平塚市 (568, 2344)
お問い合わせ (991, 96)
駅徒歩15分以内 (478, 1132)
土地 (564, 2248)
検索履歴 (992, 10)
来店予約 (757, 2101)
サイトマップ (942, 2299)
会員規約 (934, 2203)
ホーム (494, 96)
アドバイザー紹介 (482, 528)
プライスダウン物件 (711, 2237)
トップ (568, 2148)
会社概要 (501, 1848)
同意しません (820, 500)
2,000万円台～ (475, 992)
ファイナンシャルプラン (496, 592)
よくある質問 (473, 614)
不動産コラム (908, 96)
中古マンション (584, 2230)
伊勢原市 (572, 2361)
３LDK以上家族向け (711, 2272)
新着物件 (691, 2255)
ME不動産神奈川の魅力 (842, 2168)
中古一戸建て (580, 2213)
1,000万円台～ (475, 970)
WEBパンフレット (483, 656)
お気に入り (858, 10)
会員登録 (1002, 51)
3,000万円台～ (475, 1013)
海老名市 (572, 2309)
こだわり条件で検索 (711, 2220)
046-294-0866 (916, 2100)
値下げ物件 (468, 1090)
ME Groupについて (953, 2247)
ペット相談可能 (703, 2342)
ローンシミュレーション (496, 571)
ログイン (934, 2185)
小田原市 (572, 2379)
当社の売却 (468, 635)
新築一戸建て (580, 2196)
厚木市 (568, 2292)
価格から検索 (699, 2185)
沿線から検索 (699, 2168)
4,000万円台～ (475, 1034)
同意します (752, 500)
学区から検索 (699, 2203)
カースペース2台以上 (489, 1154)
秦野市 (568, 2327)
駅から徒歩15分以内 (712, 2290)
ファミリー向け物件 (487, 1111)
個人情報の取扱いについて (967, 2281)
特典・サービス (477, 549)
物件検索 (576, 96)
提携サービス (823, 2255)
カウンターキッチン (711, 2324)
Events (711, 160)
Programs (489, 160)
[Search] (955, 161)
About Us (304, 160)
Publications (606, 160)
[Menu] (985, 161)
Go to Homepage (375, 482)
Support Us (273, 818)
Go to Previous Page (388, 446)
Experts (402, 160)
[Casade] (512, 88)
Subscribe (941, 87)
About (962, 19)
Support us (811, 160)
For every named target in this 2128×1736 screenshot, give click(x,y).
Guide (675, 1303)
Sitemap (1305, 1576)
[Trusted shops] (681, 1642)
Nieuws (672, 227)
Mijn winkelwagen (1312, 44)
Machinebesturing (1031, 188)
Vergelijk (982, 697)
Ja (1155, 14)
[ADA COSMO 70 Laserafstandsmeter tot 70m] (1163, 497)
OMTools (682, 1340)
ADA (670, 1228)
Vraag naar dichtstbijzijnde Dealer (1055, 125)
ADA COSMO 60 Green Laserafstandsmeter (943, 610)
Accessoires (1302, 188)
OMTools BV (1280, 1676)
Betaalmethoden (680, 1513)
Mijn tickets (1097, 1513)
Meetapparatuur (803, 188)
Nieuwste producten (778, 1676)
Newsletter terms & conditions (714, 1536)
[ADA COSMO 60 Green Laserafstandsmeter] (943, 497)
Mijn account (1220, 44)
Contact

********************

> **ACTIVITY**
Give back the records above exactly, limited to the lines between the one holding "About Us (304, 160)" and the one holding "Nieuwste producten (778, 1676)", inclusive.

> **EXPECTED ANSWER**
About Us (304, 160)
Publications (606, 160)
[Menu] (985, 161)
Go to Homepage (375, 482)
Support Us (273, 818)
Go to Previous Page (388, 446)
Experts (402, 160)
[Casade] (512, 88)
Subscribe (941, 87)
About (962, 19)
Support us (811, 160)
For every named target in this 2128×1736 screenshot, give click(x,y).
Guide (675, 1303)
Sitemap (1305, 1576)
[Trusted shops] (681, 1642)
Nieuws (672, 227)
Mijn winkelwagen (1312, 44)
Machinebesturing (1031, 188)
Vergelijk (982, 697)
Ja (1155, 14)
[ADA COSMO 70 Laserafstandsmeter tot 70m] (1163, 497)
OMTools (682, 1340)
ADA (670, 1228)
Vraag naar dichtstbijzijnde Dealer (1055, 125)
ADA COSMO 60 Green Laserafstandsmeter (943, 610)
Accessoires (1302, 188)
OMTools BV (1280, 1676)
Betaalmethoden (680, 1513)
Mijn tickets (1097, 1513)
Meetapparatuur (803, 188)
Nieuwste producten (778, 1676)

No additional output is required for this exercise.